The data there is stored in a table named 'species' (ie. - 
species.sql). All tables in the project are in database 'taxa'. The 
more (botanical) names of woods that I can find and add in, the more 
successful is the whole project. So far I am reporting just over 
6,200 different woods (as I say, all in species.sql).

The Thorny Problem
Presently I use all kinds of sources to find new woods. The largest 
list of woods I have is in a sql file
called 'tervuren', with 11,337 wood names. That is WAAYY larger than 
what is in species.sql so there
is a huge interest in copying over these records to species.sql  It 
would be a huge boost that even with
duplicates avoided, that would almost double the number of woods I 
could report!

That is easy said but I have almost being tearing my hair out (... 
and I am almost bald anyway ;-) )
trying to accomplish this. To prepare for this:

        - I protected the integrity of my original files 
(species.sql and tervuren.sql) by copying them
          as working files species_master.sql and 
tervuren_target.sql. It is with these that I will
          (somehow) copy all wood species names that are NOT in the 
species_master table that
          are, however, in the tervuren_target file. (Later after 
species_master is expanded, I can
          rename it back again to 'species').

        - The key column for comparison in both files is called 
'species_name' in both files.

        - I have already treated the tervuren_target table so that 
there are no duplicate records
          within itself with respect to column species_name.

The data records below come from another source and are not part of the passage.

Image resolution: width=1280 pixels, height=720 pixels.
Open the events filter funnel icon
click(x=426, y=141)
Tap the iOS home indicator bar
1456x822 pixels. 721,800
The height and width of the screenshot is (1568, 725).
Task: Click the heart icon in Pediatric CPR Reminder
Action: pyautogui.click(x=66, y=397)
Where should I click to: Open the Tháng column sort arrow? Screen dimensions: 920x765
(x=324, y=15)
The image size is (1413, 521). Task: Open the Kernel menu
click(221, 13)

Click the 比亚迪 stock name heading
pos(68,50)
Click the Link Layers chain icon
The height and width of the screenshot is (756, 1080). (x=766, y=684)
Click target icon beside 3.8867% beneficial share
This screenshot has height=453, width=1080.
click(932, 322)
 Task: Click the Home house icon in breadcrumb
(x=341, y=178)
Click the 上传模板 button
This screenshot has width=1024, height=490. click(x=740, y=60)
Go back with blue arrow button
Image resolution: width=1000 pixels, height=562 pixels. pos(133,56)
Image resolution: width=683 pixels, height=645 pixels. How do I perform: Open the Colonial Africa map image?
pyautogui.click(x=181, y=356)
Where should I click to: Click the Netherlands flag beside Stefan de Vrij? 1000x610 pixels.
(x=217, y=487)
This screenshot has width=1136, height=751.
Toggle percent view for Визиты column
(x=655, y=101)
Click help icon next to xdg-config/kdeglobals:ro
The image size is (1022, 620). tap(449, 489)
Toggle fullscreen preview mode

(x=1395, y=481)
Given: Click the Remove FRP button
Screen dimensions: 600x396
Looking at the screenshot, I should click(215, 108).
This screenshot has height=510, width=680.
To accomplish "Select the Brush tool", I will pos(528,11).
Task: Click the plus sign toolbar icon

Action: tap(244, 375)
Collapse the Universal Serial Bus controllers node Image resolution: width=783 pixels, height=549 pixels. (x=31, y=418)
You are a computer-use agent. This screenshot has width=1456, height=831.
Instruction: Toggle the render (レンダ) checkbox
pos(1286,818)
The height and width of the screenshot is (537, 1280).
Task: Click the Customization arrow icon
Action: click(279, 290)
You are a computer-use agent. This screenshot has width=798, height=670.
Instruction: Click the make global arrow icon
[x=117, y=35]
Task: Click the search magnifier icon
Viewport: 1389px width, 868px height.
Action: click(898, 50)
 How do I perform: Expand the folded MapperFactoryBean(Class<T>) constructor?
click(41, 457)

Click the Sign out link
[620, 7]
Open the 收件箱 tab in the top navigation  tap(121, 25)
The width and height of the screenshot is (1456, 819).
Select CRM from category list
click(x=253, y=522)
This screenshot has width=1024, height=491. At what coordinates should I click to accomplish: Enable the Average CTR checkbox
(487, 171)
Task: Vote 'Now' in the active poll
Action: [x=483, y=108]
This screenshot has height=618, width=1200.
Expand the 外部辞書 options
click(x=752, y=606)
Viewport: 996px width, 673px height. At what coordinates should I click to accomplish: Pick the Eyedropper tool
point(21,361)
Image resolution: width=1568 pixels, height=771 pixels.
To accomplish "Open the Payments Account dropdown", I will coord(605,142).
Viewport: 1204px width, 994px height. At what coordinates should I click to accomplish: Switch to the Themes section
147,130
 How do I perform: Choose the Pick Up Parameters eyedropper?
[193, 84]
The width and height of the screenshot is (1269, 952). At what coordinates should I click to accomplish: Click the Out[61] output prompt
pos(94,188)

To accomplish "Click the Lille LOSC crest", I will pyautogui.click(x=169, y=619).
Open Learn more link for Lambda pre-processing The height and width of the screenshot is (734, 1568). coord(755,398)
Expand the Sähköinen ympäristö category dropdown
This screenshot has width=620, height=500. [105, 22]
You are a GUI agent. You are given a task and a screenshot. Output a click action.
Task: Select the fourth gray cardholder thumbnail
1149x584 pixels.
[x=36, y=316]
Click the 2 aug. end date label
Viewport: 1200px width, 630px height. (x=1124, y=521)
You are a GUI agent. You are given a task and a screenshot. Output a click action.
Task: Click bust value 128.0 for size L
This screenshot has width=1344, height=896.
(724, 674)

        - There are a couple columns I do not have to carry over to 
the species_master table from
           the tervuren_target table. For the columns that do have 
to, I made sure
           they are named exactly the same in both files and that 
the collation is the same in both.

        - The field names common to both the source for my data (ie. 
tervuren_target) and for
           the destination for the new data (species_master) are:

                genus_name, species_name, authorities_species, source

        - The species_master table has about 18 total fields but 
except for the ones above, none of the
           other fields I have not listed will receive any new data 
whatsoever. They are (so to speak) just
           along for the ... ride. All new data will go into the 4 
fields listed above exclusively.

        - In any attempt to avoid new duplicates forming as data 
comes over into species_master,
           at NO TIME WHATSOEVER can we allow any records in 
species_master to be deleted!
           The reason is because meaningful data in the other fields 
in species_master would be
           lost and data integrity would be violated.

Just adding ALL records from tervuren_ target was easy but it sure 
did not give me the result i need. Both
the tervuren_target table and the species_master table have wood 
names in them that are common to each.
As copying records over is happening, great care  has to be taken to 
avoid NEW duplicates forming via
the combining of records from both tables. In fact, just merging all 
files from tervuren_target over into
species_master created over 3,000 NEW DUPLICATES! The result was an 
unusable mess!

===> .... and that is where all the problem is that has stopped me 
from being successful!

I am hoping that an SQL statement would do all the work fine .... but 
if that will not work, I am also open to
adding any PHP lines for more versatility if needed.

I have made a few column name changes since approaching the group 
back around May 10 but other than that,
I tried out a script tonight suggested to me back then:

SELECT DISTINCT tervuren_target.genus_name, 
tervuren_target.species_name, tervuren_target.authorities_species, 
tervuren_target.source
FROM tervuren_target
LEFT JOIN species_master
ON tervuren_target.species_name = species_master.species_name
LIMIT 0,12000

I had to add in the LIMIT statement or for some reason the server 
would time out every time. The script ran ok
but when I looked at the number of records it created (11,377) that 
was EXACTLY how many records
there are in the original Tervuren file! In other words, there was no 
success in avoiding new duplicates at all
and the data did NOT actually merge into species_master <big sigh!>. 
I also predicted that the DISTINCT
statement would only work on the tervuren_target table (which was 
already cleaned of duplicates within itself)
and I believe I was right. it seems to be extraneous and not the 
needed answer.

.... I had never thought it should be that hard just to add in new 
data to a table of central important without
introducing new duplicate records --- but it is.

Therefore I come in humble request to all of you, hoping someone can 
figure out what actually will work.
The solution is harder than may first seem.  My email address if you 
need it is billmudry at rogers.com

With thanks in advance,

Fingers crossed, toes crossed, eyeballs crossed .......

Bill Mudry
Mississauga, Ontario Canada.